*Text provided:*
----
Three, avatar stage.

Four, golem stage.

Five, monster stage.

Six, puppetmaster stage.

Seven, apocalypse/beserker stage.

With the terrorist planning and activity commencing in stage six, and played out in stage seven.

One has to be careful of magical thinking, of thinking based on purely visual resemblances, hauntings, not realities. Most importantly, this model demands that we consider that this stuff does not just float like fantasy inside of a kid’s head, and then he shoots, all popular culture, of hero movies and art and all that is deeply inscribed with sacrificial vision thinking, meant to burn off this kind of thing in the everyday mind, in the sane self, it has to become the fabric of his lived life, physically, materially, culturally, in the world. It has to be part of his everyday routine, his life as it is. He has to have created for himself a secret cult world of fascist intention where he does his mad science, that is mad scientist 101, without it, there is no shooter. The only thing that leads to a shooter is the cultivation of personal fascism, set up by a specific set of qualifying criteria.

We will find then that at some point in the past he had a very nice relationship with a popular girl who then dumped him, and then he was dumped by all her friends. We will find that he did great in school, then suffered a terrible defeat, and gave in to effigy making of himself. We will find that he then changed, that is, his ideas amplified, grew grandiose, he became possessed by an avatar, maybe he gave him a new name, that avatar then went to work in creating a life for him to carry out its mission of revenge. This then caused contretemps in his life that then tempted him to suborn his own mission and use the power in a personal and illicit way, to make of it a golem. Then someone somehow reacted negatively, by cutting him off, by turning something against him, that precipitated the crisis, the golem became a monster. He then thought he could ride it, but as expected once he started in on the shooting it overwhelmed him, he became a mere puppet of the monster others had made of his golem (but he started the dark stuff) and he ended up destroying himself along with the others he brought down with

So as to worries of a parent about a gaming son. Likely, he has a touch of genius, but not enough of it, he had no taste of power, for the sting of his low standing at the moment to drive him over the edge. A slacker does not a shooter make. He has not had any particular experience of greatness or humiliating fall event that makes of him an effigy either, he does not have a persecution complex. For that, he does not in any way think that he can save the world, he is not possessed by an avatar, with grandiose ideas of vengeance, he does not and has not any avatar that he has then used as a golem, nor is there anyone near him that can turn that golem into a monster, though parents sometimes do this (and having a gun culture helps), which he then has to recoup to use again, but be destroyed by in an apocalypse. That is, a gaming son might have a lot in common on a personal incidental level with the shooter, but in terms of actually getting caught up in the model of how a shooter is made, he has none of the ingredients, the complex cannot develop, according to this analysis.
----
*Rows:*
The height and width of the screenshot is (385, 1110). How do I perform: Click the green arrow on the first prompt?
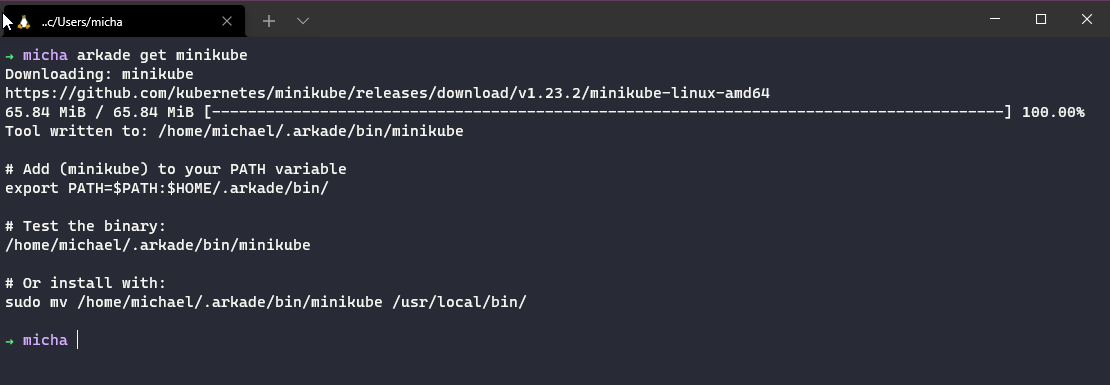9,55
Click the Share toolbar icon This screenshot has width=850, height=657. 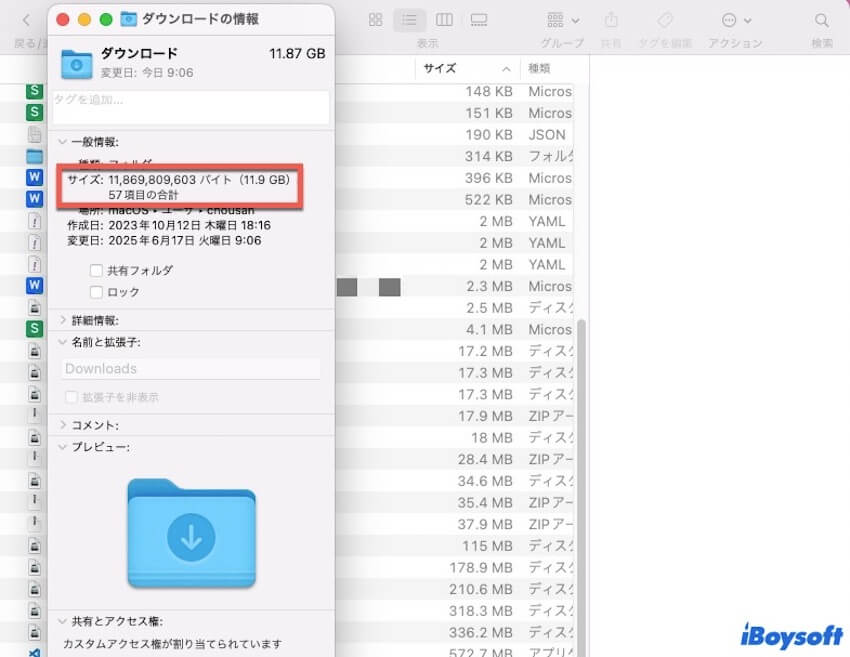[612, 20]
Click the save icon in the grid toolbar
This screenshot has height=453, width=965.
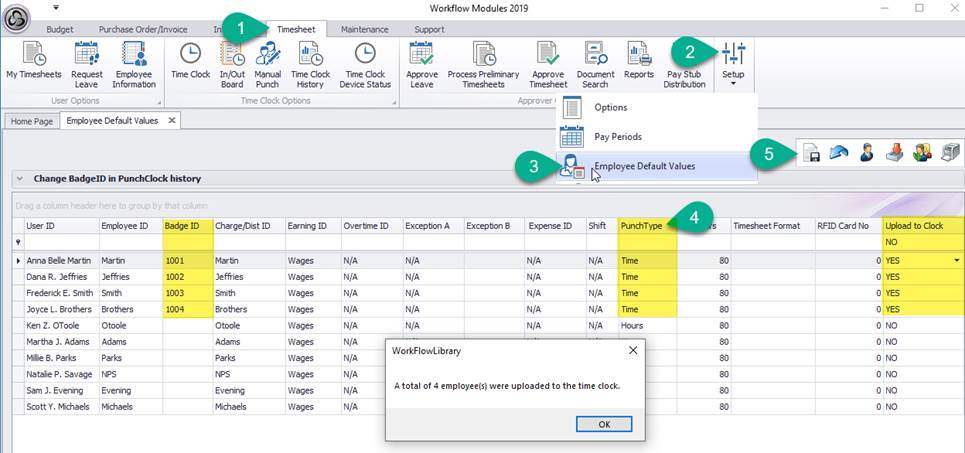pyautogui.click(x=810, y=153)
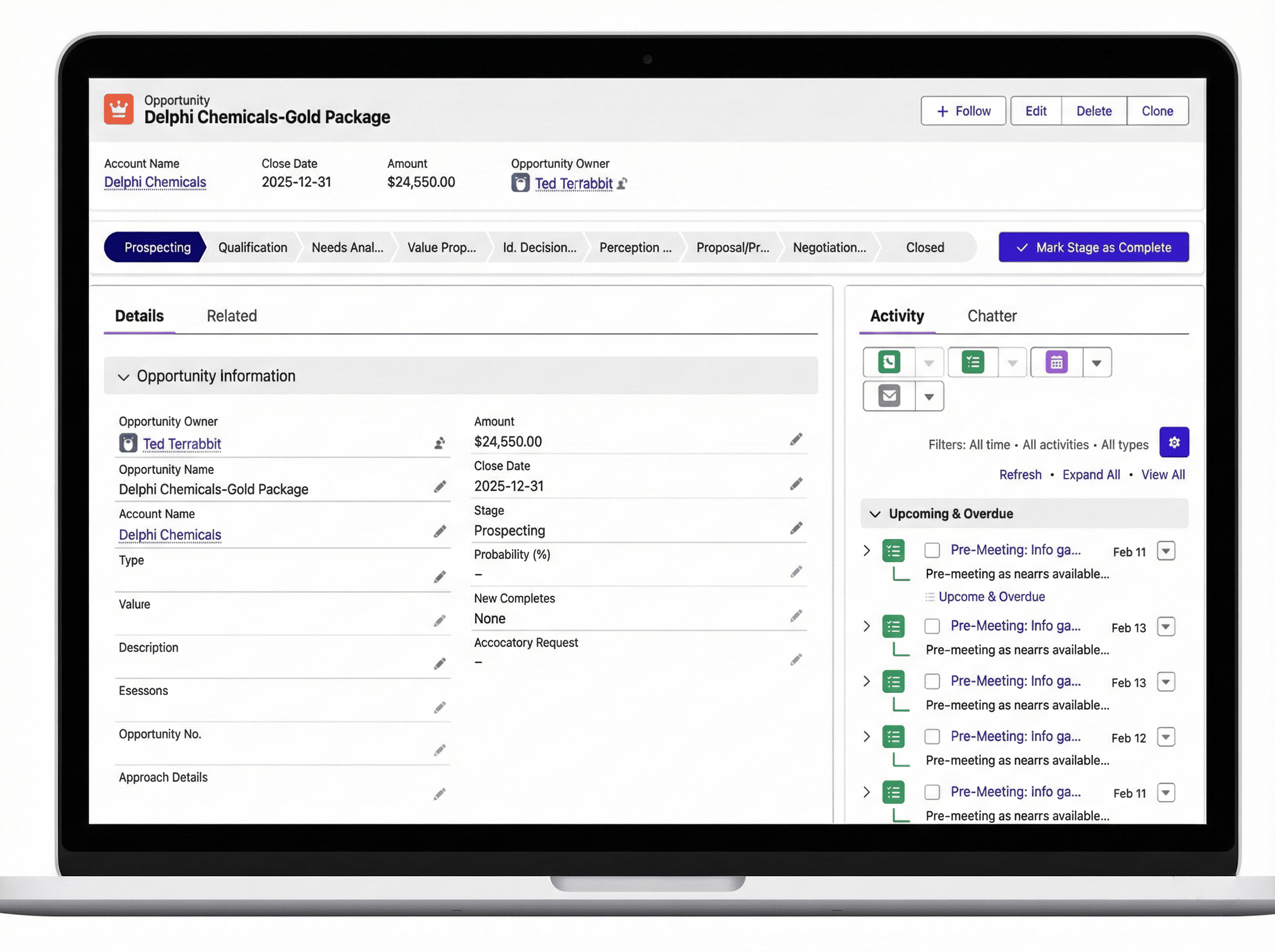Viewport: 1275px width, 952px height.
Task: Collapse the Opportunity Information section
Action: pyautogui.click(x=123, y=377)
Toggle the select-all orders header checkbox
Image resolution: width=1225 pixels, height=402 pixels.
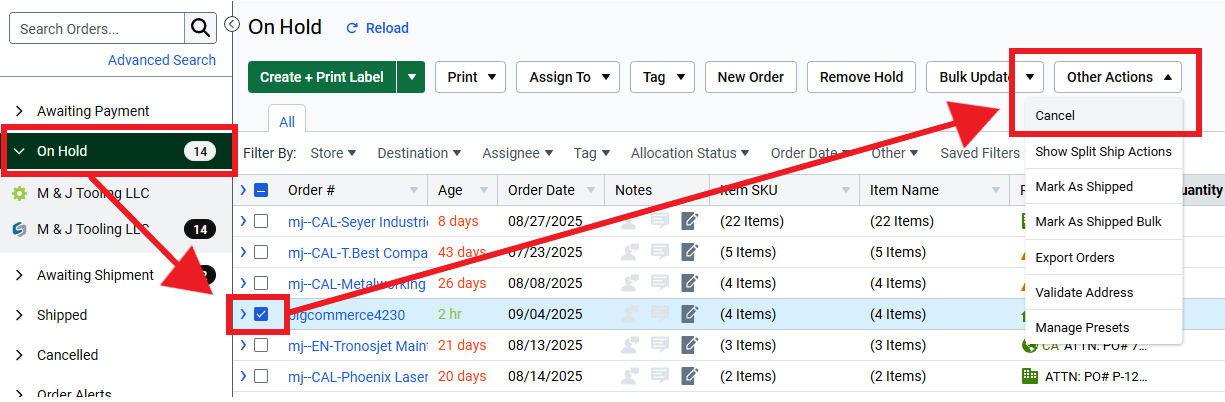click(x=261, y=190)
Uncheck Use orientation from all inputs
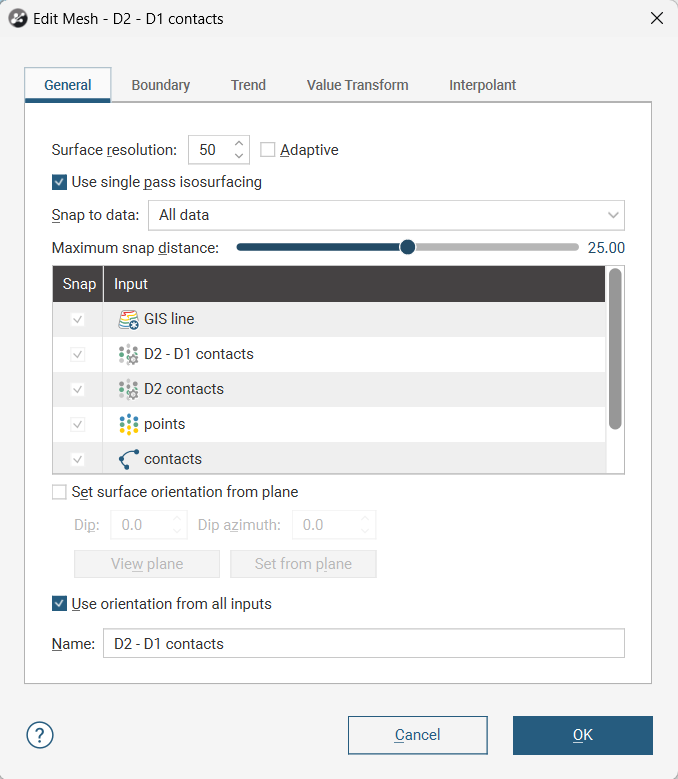 (60, 604)
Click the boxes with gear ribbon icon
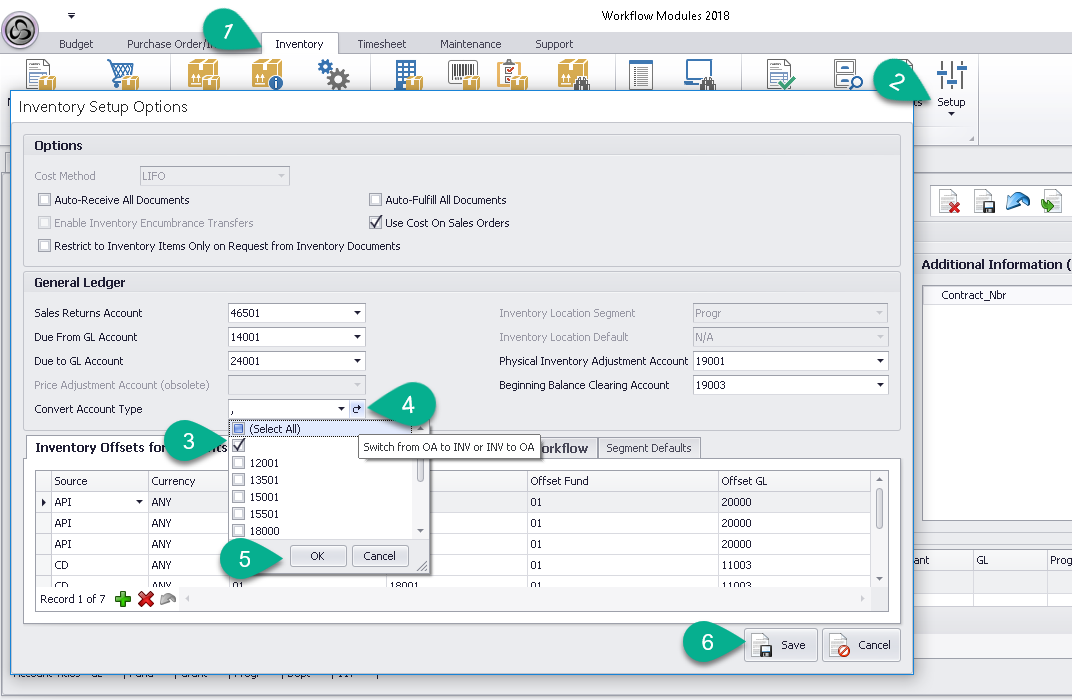Image resolution: width=1072 pixels, height=700 pixels. point(333,76)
----
*Request:*
Decide whether each statement agrees with the text on how a shooter is made, answering yes or no and quoting the deciding words of the text.
1. Terrorist planning begins in stage six.
2. The gaming son has a persecution complex.
3. Stage four is called the monster stage.
The entries above are separate material that has no connection to the text.

*Expected answer:*
1. Yes: "With the terrorist planning and activity commencing in stage six, and played out in stage seven."
2. No: "he does not have a persecution complex."
3. No: "Four, golem stage."